--- Text shown ---
· · ·
Sequelize Cheat Sheet

Sequelize documentation is horrendous, so here's a handy cheat sheet.

Sequelize/PostgreSQL commands

Initialize Sequelize

sequelize init

Update your config/config.js file

Create a database

sequelize db:create

or

createdb <database name>

Create a Sequelize Model

NOTE: The model name will be singular

NOTE 2: Any foreign keys will be modelNameId

  • example: a foreign key to an author model will be authorId

sequelize model:create --name comment --attributes author:string,content:text,favoriteId:integer

Create a Sequelize Migration (empty by default)

sequelize migration:create --name migrationName

Run all Sequelize migrations

sequelize db:migrate

Undo latest Sequelize migration

sequelize db:migrate:undo

Sequelize Querying (using a comment model)
· · ·
According to the Sequelize cheat sheet, which command undoes the latest Sequelize migration? The records that come next are separate from the Sequelize cheat sheet.

(Items stored from a collection)
· · ·
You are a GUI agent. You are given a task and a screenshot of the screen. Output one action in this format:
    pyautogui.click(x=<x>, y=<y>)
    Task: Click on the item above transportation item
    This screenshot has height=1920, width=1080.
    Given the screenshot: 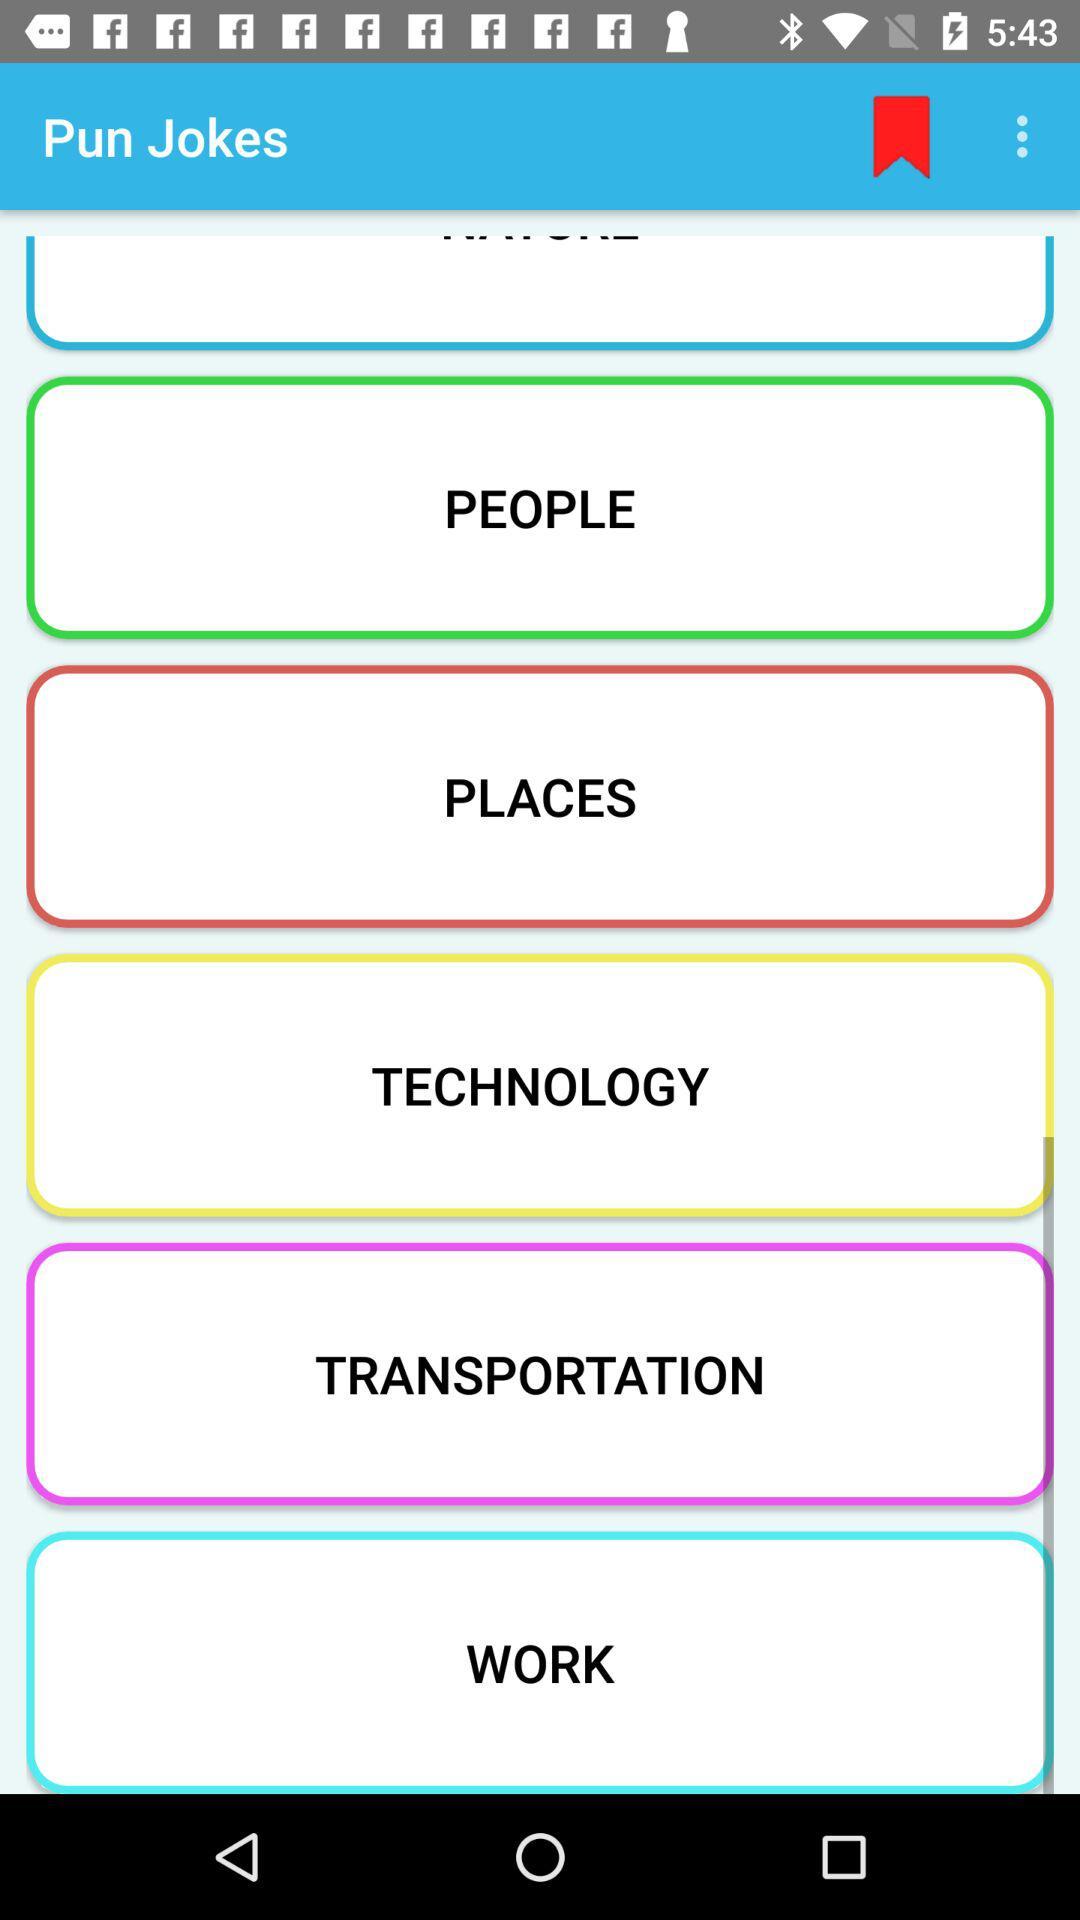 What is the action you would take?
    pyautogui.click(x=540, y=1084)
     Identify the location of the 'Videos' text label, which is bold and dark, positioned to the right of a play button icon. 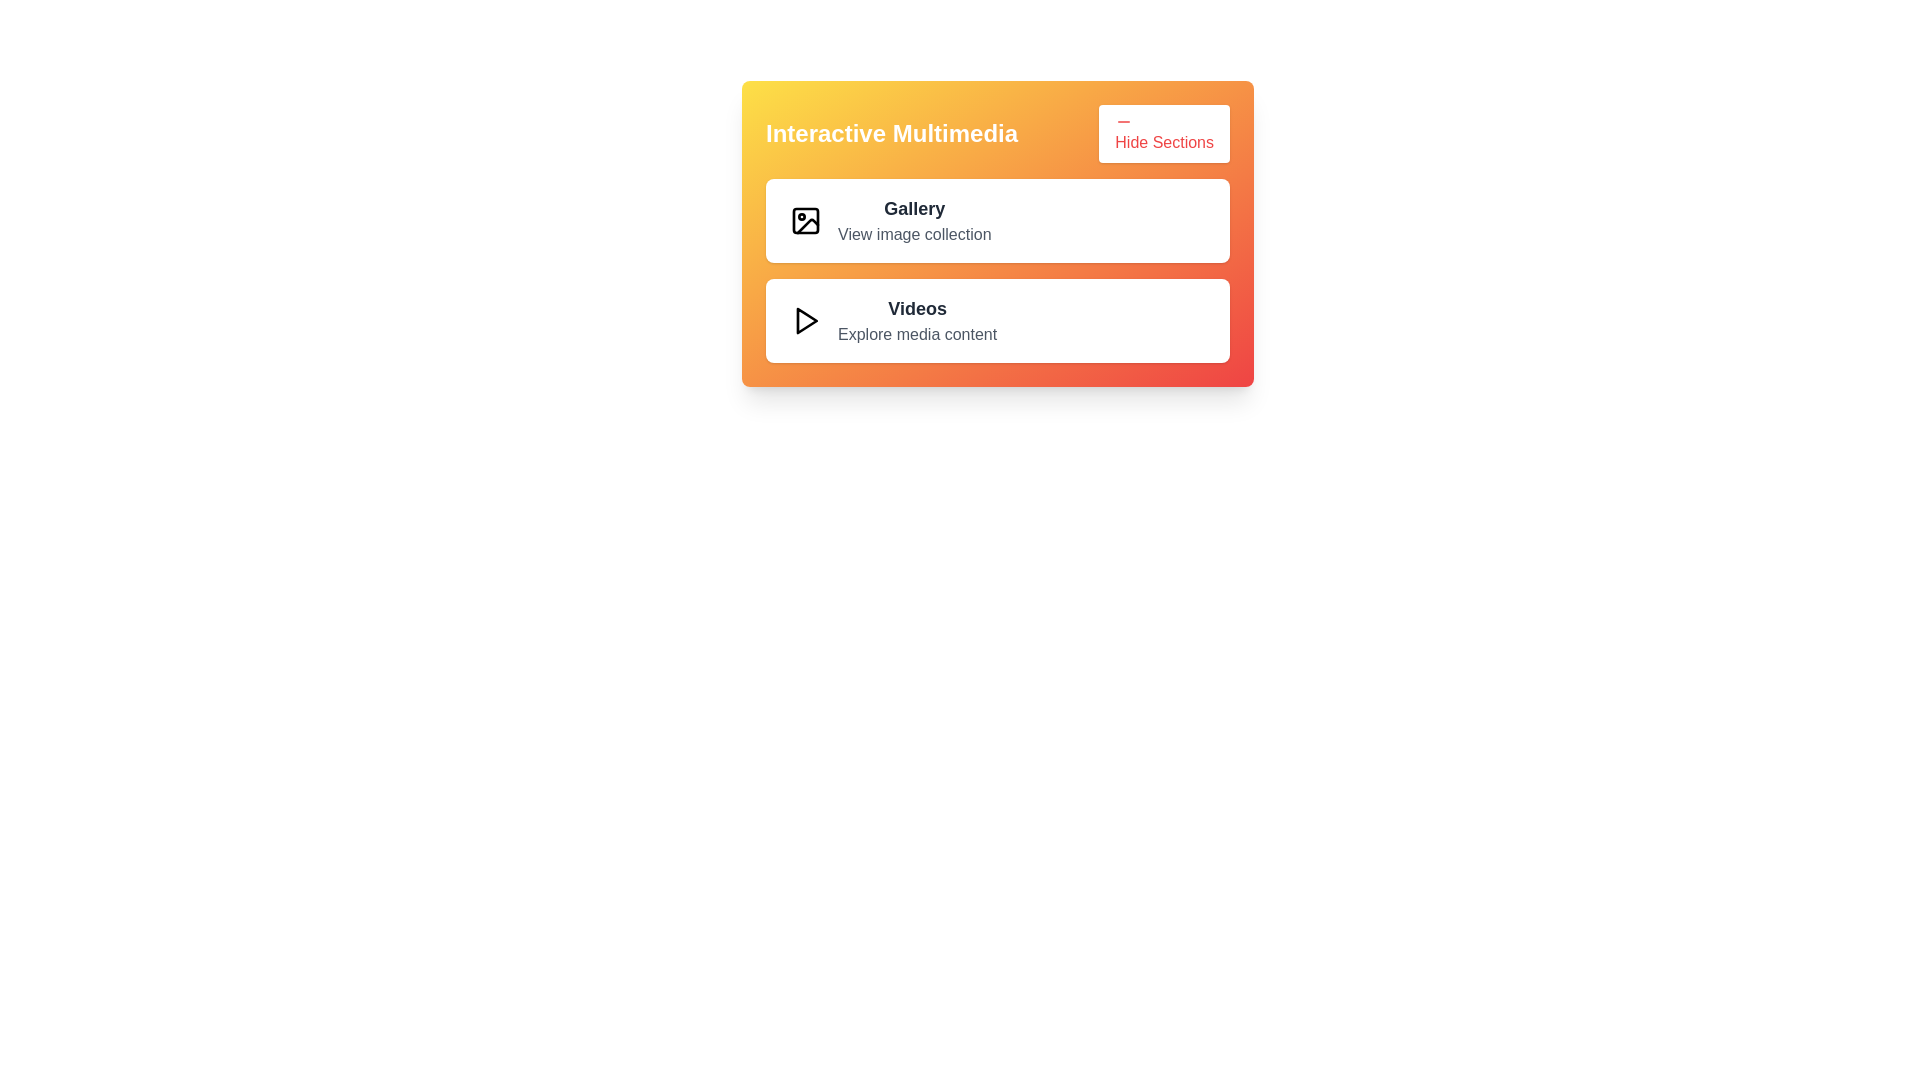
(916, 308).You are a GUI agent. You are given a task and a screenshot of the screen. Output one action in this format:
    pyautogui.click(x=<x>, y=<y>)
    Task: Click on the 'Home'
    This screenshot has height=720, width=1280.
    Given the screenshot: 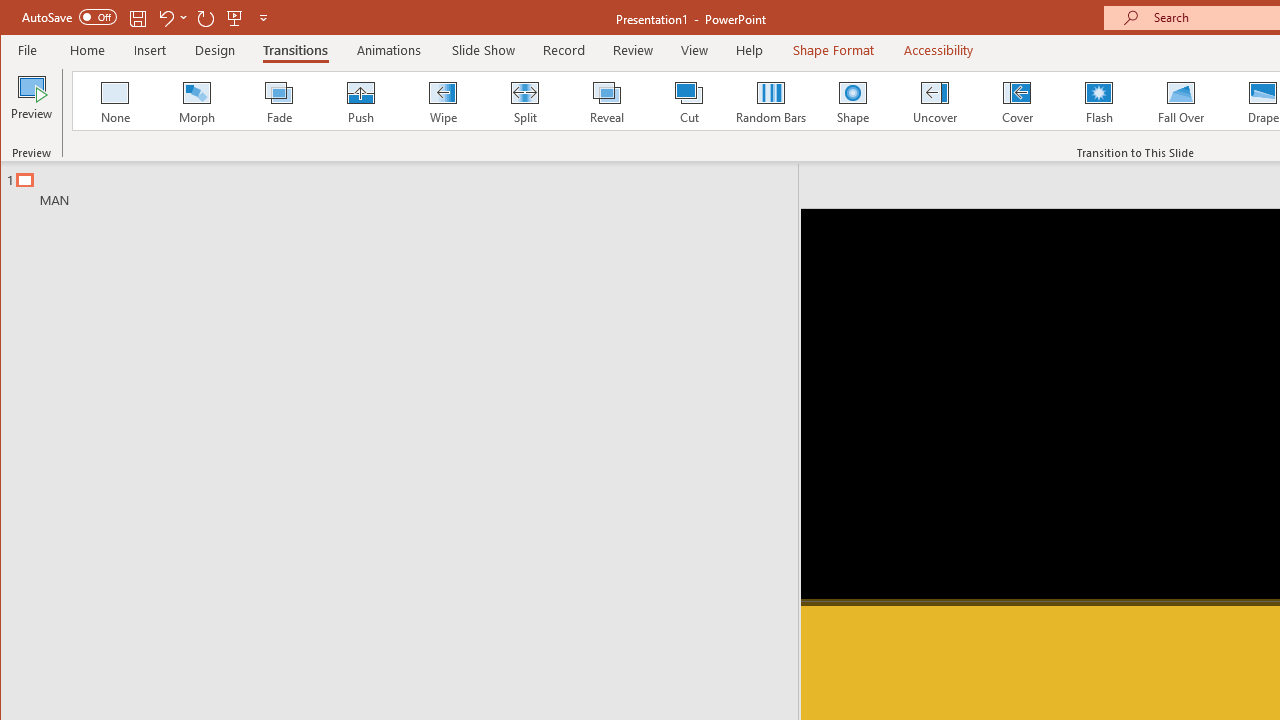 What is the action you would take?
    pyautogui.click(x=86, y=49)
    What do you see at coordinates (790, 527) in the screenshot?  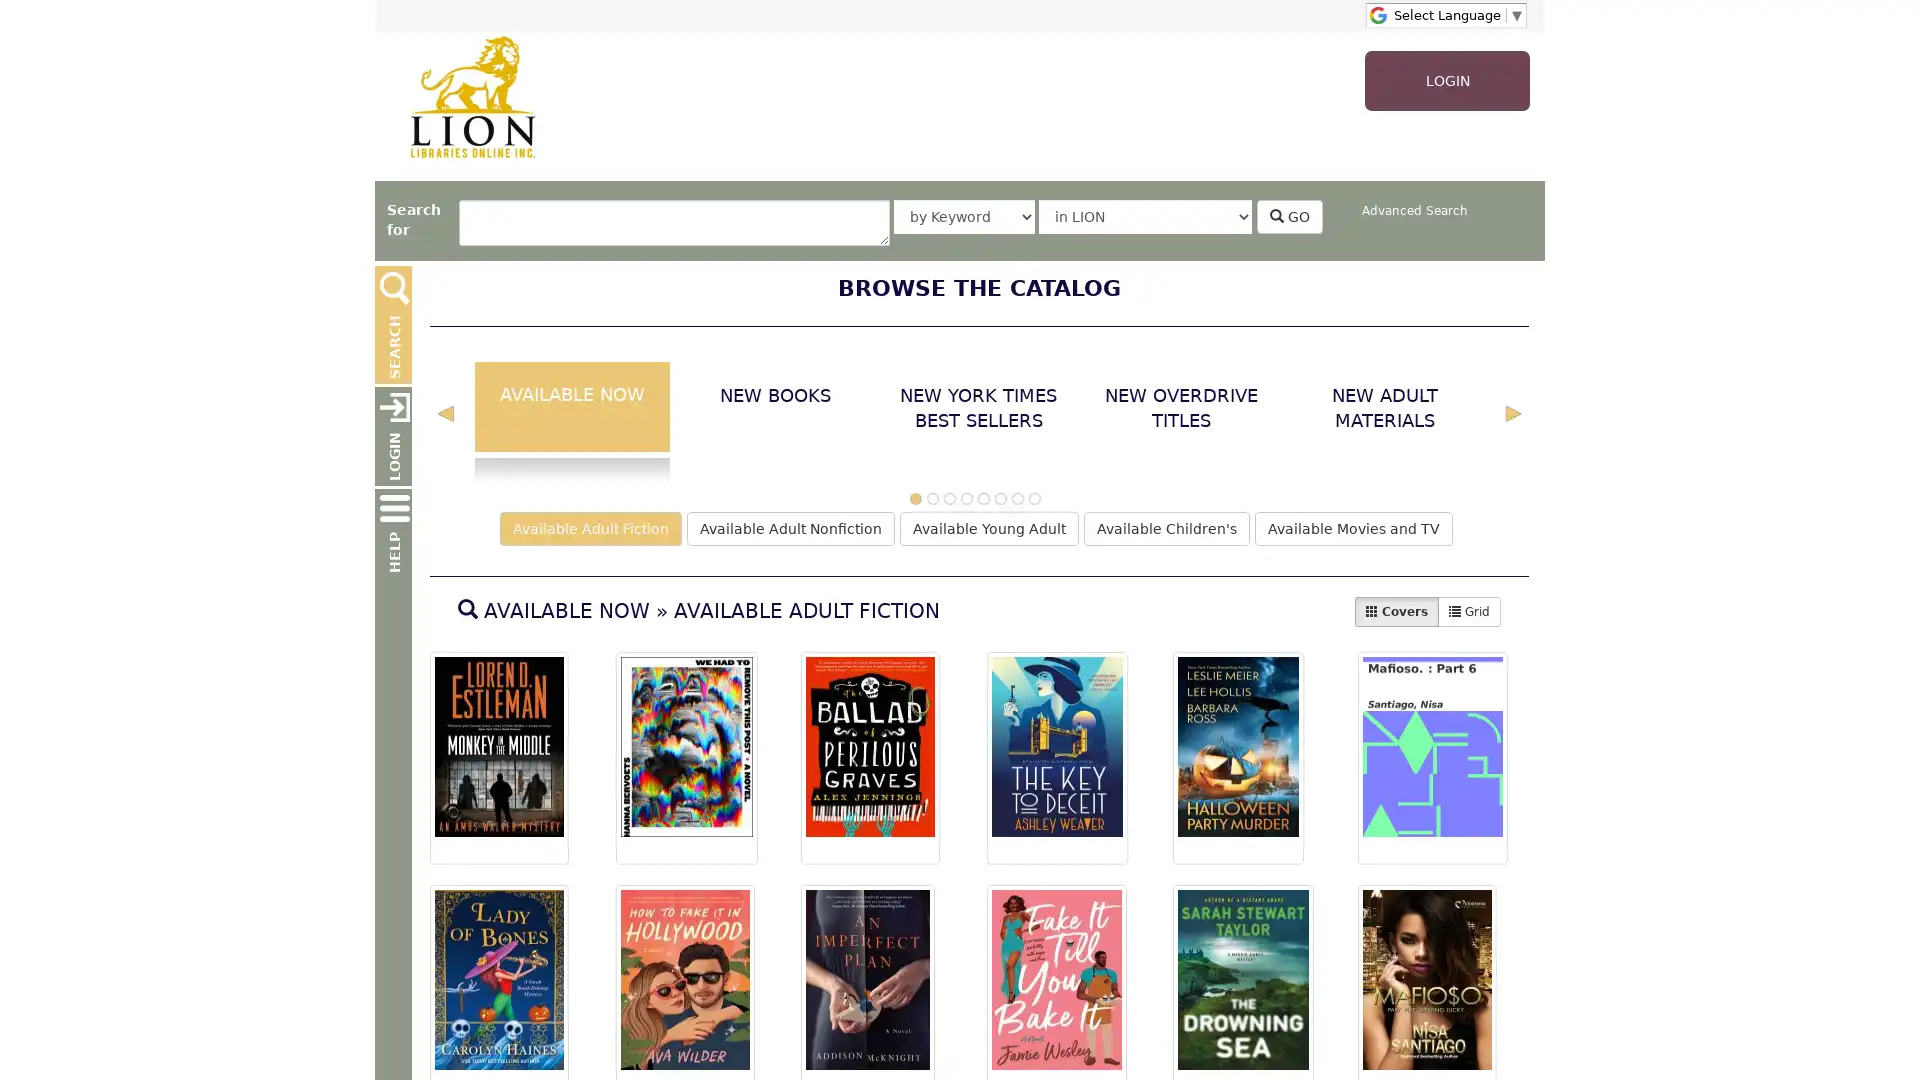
· · ·
--- Response to this task ---
sequelize db:migrate:undo